Restituisci tutte le righe dei dati senza cambiarne nemmeno un carattere.

Dati in ingresso
↓
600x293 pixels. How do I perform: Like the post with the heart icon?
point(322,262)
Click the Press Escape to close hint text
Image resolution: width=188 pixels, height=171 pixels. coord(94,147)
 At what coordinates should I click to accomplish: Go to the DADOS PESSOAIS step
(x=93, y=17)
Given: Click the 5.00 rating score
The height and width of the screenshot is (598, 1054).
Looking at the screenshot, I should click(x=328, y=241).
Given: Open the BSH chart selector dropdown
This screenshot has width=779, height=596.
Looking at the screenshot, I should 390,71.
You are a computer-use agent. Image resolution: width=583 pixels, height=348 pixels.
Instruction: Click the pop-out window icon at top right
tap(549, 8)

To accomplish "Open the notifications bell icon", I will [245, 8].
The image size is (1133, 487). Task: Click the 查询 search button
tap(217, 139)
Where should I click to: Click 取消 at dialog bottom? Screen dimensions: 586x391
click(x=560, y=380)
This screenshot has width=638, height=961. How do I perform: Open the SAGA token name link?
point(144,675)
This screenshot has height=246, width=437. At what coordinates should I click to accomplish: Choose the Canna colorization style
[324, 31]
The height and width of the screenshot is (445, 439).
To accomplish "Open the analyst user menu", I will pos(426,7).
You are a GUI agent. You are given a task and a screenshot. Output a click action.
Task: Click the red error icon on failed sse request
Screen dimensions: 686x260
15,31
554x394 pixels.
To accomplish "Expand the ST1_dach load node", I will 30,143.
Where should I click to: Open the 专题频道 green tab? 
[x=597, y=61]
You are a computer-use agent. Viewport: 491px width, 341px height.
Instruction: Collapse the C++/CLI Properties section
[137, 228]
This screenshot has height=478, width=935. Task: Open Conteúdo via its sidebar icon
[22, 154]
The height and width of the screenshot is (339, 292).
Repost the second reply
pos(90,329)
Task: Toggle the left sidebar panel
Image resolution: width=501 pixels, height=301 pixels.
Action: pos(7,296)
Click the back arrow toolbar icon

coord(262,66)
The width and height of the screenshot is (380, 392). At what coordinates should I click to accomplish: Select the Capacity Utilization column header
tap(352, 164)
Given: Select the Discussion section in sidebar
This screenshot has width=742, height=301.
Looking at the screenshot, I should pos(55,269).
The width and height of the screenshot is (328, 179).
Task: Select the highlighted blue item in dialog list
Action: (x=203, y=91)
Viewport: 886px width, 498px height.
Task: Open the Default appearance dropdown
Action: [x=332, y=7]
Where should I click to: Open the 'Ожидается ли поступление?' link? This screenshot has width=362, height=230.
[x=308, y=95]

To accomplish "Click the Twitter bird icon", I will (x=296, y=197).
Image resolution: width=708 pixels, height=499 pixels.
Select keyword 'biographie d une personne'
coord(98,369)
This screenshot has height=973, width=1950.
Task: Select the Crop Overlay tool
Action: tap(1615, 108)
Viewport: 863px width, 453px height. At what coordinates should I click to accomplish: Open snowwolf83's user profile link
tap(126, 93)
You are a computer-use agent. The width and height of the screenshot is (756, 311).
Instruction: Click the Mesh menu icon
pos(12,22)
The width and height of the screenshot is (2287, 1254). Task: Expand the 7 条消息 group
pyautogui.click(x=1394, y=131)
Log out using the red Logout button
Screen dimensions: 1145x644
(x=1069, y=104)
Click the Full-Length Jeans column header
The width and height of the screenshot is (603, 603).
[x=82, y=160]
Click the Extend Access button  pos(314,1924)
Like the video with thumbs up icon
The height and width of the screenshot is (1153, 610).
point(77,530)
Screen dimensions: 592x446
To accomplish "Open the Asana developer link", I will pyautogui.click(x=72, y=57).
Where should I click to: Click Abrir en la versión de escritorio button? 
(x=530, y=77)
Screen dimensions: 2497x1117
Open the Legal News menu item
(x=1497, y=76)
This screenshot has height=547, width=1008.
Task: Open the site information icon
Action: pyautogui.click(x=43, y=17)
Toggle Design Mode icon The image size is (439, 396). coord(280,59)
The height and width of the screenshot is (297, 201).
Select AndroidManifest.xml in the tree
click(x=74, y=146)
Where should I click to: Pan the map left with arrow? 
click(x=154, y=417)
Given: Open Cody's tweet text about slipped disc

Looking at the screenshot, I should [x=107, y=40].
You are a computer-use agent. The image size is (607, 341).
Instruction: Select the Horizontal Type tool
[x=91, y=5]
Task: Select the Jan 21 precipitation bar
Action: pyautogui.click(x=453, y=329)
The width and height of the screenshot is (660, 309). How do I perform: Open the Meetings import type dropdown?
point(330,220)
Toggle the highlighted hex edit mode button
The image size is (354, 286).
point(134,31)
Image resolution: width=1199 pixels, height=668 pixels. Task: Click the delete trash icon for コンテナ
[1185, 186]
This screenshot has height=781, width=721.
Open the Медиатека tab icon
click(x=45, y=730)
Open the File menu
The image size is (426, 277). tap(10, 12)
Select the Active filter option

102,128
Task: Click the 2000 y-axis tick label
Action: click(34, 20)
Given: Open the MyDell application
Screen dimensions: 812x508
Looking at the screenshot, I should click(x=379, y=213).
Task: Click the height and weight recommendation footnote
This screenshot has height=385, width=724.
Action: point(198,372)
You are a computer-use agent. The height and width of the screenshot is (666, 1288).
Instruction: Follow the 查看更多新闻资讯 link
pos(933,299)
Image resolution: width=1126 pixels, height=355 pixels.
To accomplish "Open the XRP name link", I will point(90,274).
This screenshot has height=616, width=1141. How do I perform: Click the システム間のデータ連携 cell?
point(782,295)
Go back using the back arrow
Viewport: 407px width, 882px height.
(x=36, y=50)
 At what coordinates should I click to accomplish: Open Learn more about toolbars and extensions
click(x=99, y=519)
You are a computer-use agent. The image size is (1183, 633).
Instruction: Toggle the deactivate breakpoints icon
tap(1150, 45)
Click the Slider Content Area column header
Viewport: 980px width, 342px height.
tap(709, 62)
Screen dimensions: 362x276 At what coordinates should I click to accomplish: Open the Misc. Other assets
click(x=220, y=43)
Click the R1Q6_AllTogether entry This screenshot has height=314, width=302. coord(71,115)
↑
Risposta esercizio
600x293 pixels. How do I perform: Like the post with the heart icon?
point(322,262)
Click the Press Escape to close hint text
Image resolution: width=188 pixels, height=171 pixels. coord(94,147)
 At what coordinates should I click to accomplish: Go to the DADOS PESSOAIS step
(x=93, y=17)
Given: Click the 5.00 rating score
The height and width of the screenshot is (598, 1054).
Looking at the screenshot, I should click(x=328, y=241).
Given: Open the BSH chart selector dropdown
This screenshot has width=779, height=596.
Looking at the screenshot, I should 390,71.
You are a computer-use agent. Image resolution: width=583 pixels, height=348 pixels.
Instruction: Click the pop-out window icon at top right
tap(549, 8)

To accomplish "Open the notifications bell icon", I will [245, 8].
The image size is (1133, 487). Task: Click the 查询 search button
tap(217, 139)
Where should I click to: Click 取消 at dialog bottom? Screen dimensions: 586x391
click(x=560, y=380)
This screenshot has width=638, height=961. How do I perform: Open the SAGA token name link?
point(144,675)
This screenshot has height=246, width=437. At what coordinates should I click to accomplish: Choose the Canna colorization style
[324, 31]
The height and width of the screenshot is (445, 439).
To accomplish "Open the analyst user menu", I will pos(426,7).
You are a GUI agent. You are given a task and a screenshot. Output a click action.
Task: Click the red error icon on failed sse request
Screen dimensions: 686x260
15,31
554x394 pixels.
To accomplish "Expand the ST1_dach load node", I will 30,143.
Where should I click to: Open the 专题频道 green tab? 
[x=597, y=61]
You are a computer-use agent. Viewport: 491px width, 341px height.
Instruction: Collapse the C++/CLI Properties section
[137, 228]
This screenshot has height=478, width=935. Task: Open Conteúdo via its sidebar icon
[22, 154]
The height and width of the screenshot is (339, 292).
Repost the second reply
pos(90,329)
Task: Toggle the left sidebar panel
Image resolution: width=501 pixels, height=301 pixels.
Action: pos(7,296)
Click the back arrow toolbar icon

coord(262,66)
The width and height of the screenshot is (380, 392). At what coordinates should I click to accomplish: Select the Capacity Utilization column header
tap(352, 164)
Given: Select the Discussion section in sidebar
This screenshot has width=742, height=301.
Looking at the screenshot, I should pos(55,269).
The width and height of the screenshot is (328, 179).
Task: Select the highlighted blue item in dialog list
Action: (x=203, y=91)
Viewport: 886px width, 498px height.
Task: Open the Default appearance dropdown
Action: [x=332, y=7]
Where should I click to: Open the 'Ожидается ли поступление?' link? This screenshot has width=362, height=230.
[x=308, y=95]

To accomplish "Click the Twitter bird icon", I will (x=296, y=197).
Image resolution: width=708 pixels, height=499 pixels.
Select keyword 'biographie d une personne'
coord(98,369)
This screenshot has height=973, width=1950.
Task: Select the Crop Overlay tool
Action: tap(1615, 108)
Viewport: 863px width, 453px height. At what coordinates should I click to accomplish: Open snowwolf83's user profile link
tap(126, 93)
You are a computer-use agent. The width and height of the screenshot is (756, 311).
Instruction: Click the Mesh menu icon
pos(12,22)
The width and height of the screenshot is (2287, 1254). Task: Expand the 7 条消息 group
pyautogui.click(x=1394, y=131)
Log out using the red Logout button
Screen dimensions: 1145x644
(x=1069, y=104)
Click the Full-Length Jeans column header
The width and height of the screenshot is (603, 603).
[x=82, y=160]
Click the Extend Access button  pos(314,1924)
Like the video with thumbs up icon
The height and width of the screenshot is (1153, 610).
point(77,530)
Screen dimensions: 592x446
To accomplish "Open the Asana developer link", I will pyautogui.click(x=72, y=57).
Where should I click to: Click Abrir en la versión de escritorio button? 
(x=530, y=77)
Screen dimensions: 2497x1117
Open the Legal News menu item
(x=1497, y=76)
This screenshot has height=547, width=1008.
Task: Open the site information icon
Action: pyautogui.click(x=43, y=17)
Toggle Design Mode icon The image size is (439, 396). coord(280,59)
The height and width of the screenshot is (297, 201).
Select AndroidManifest.xml in the tree
click(x=74, y=146)
Where should I click to: Pan the map left with arrow? 
click(x=154, y=417)
Given: Open Cody's tweet text about slipped disc

Looking at the screenshot, I should [x=107, y=40].
You are a computer-use agent. The image size is (607, 341).
Instruction: Select the Horizontal Type tool
[x=91, y=5]
Task: Select the Jan 21 precipitation bar
Action: pyautogui.click(x=453, y=329)
The width and height of the screenshot is (660, 309). How do I perform: Open the Meetings import type dropdown?
point(330,220)
Toggle the highlighted hex edit mode button
The image size is (354, 286).
point(134,31)
Image resolution: width=1199 pixels, height=668 pixels. Task: Click the delete trash icon for コンテナ
[1185, 186]
This screenshot has height=781, width=721.
Open the Медиатека tab icon
click(x=45, y=730)
Open the File menu
The image size is (426, 277). tap(10, 12)
Select the Active filter option

102,128
Task: Click the 2000 y-axis tick label
Action: click(34, 20)
Given: Open the MyDell application
Screen dimensions: 812x508
Looking at the screenshot, I should click(x=379, y=213).
Task: Click the height and weight recommendation footnote
This screenshot has height=385, width=724.
Action: point(198,372)
You are a computer-use agent. The height and width of the screenshot is (666, 1288).
Instruction: Follow the 查看更多新闻资讯 link
pos(933,299)
Image resolution: width=1126 pixels, height=355 pixels.
To accomplish "Open the XRP name link", I will point(90,274).
This screenshot has height=616, width=1141. How do I perform: Click the システム間のデータ連携 cell?
point(782,295)
Go back using the back arrow
Viewport: 407px width, 882px height.
(x=36, y=50)
 At what coordinates should I click to accomplish: Open Learn more about toolbars and extensions
click(x=99, y=519)
You are a computer-use agent. The image size is (1183, 633).
Instruction: Toggle the deactivate breakpoints icon
tap(1150, 45)
Click the Slider Content Area column header
Viewport: 980px width, 342px height.
tap(709, 62)
Screen dimensions: 362x276 At what coordinates should I click to accomplish: Open the Misc. Other assets
click(x=220, y=43)
Click the R1Q6_AllTogether entry This screenshot has height=314, width=302. coord(71,115)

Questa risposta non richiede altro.